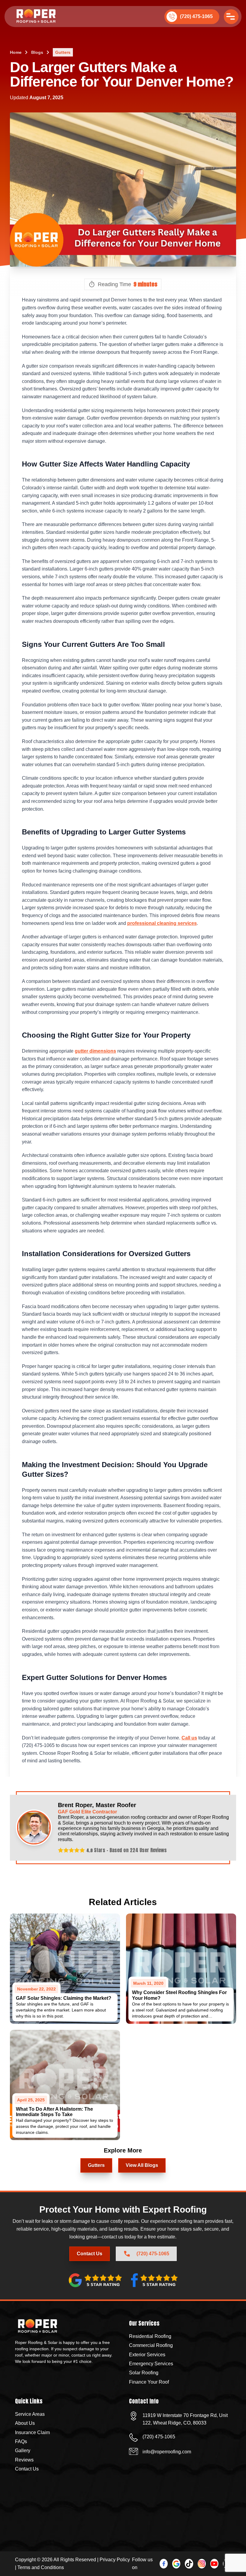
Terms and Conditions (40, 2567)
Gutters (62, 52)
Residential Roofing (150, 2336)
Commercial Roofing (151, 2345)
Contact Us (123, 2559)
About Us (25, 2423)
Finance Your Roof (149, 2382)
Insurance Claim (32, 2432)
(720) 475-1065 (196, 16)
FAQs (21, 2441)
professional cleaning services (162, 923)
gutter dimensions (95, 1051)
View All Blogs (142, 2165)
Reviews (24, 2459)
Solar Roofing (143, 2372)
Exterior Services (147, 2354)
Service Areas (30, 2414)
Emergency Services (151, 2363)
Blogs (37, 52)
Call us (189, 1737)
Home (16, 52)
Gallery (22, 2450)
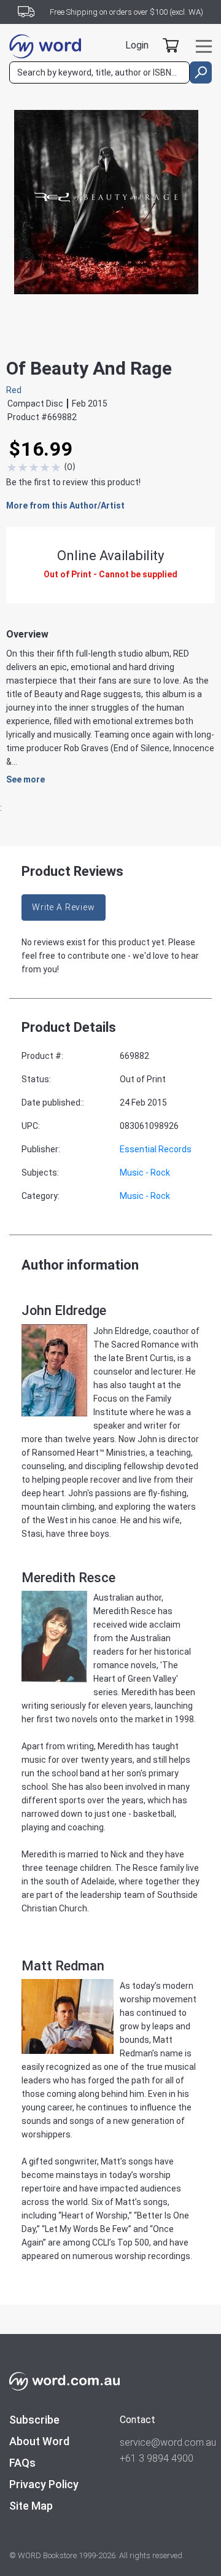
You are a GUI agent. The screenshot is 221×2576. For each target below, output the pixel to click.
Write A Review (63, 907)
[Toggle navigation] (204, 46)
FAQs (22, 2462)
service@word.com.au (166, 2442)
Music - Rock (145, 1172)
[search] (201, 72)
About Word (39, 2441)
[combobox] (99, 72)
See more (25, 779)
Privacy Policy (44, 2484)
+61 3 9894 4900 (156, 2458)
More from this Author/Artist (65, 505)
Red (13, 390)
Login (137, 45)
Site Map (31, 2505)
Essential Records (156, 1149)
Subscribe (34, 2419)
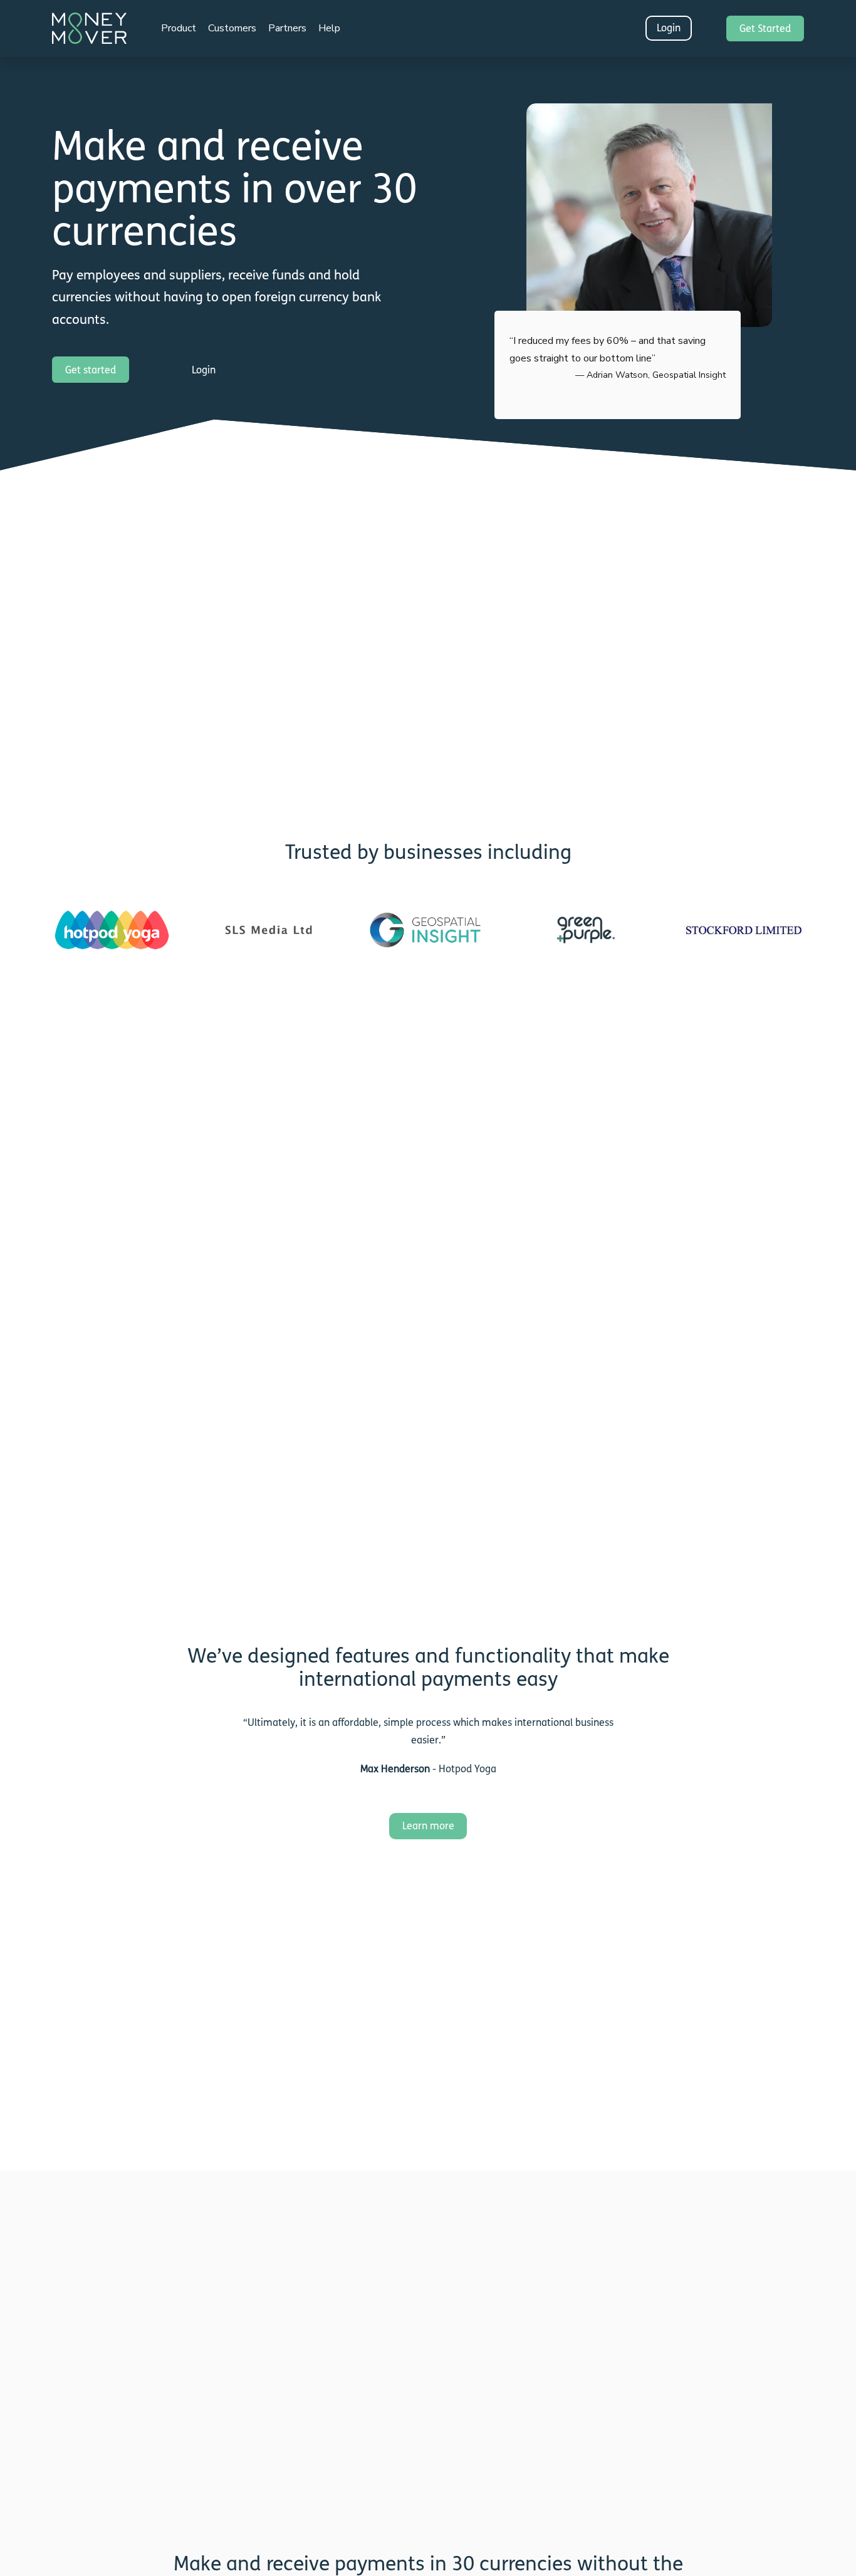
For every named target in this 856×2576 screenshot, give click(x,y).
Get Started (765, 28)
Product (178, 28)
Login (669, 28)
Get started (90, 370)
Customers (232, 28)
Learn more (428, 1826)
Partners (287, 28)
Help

========

Aim of the exercise: Set down exactly the lines of the data above, beginning with the line that has "(720) 475-1065 (196, 16)" and ending with the line that has "Home (16, 52)", and no others.

Answer to this problem:
(720) 475-1065 (196, 16)
FAQs (21, 2441)
professional cleaning services (162, 923)
gutter dimensions (95, 1051)
View All Blogs (142, 2165)
Reviews (24, 2459)
Solar Roofing (143, 2372)
Exterior Services (147, 2354)
Service Areas (30, 2414)
Emergency Services (151, 2363)
Blogs (37, 52)
Call us (189, 1737)
Home (16, 52)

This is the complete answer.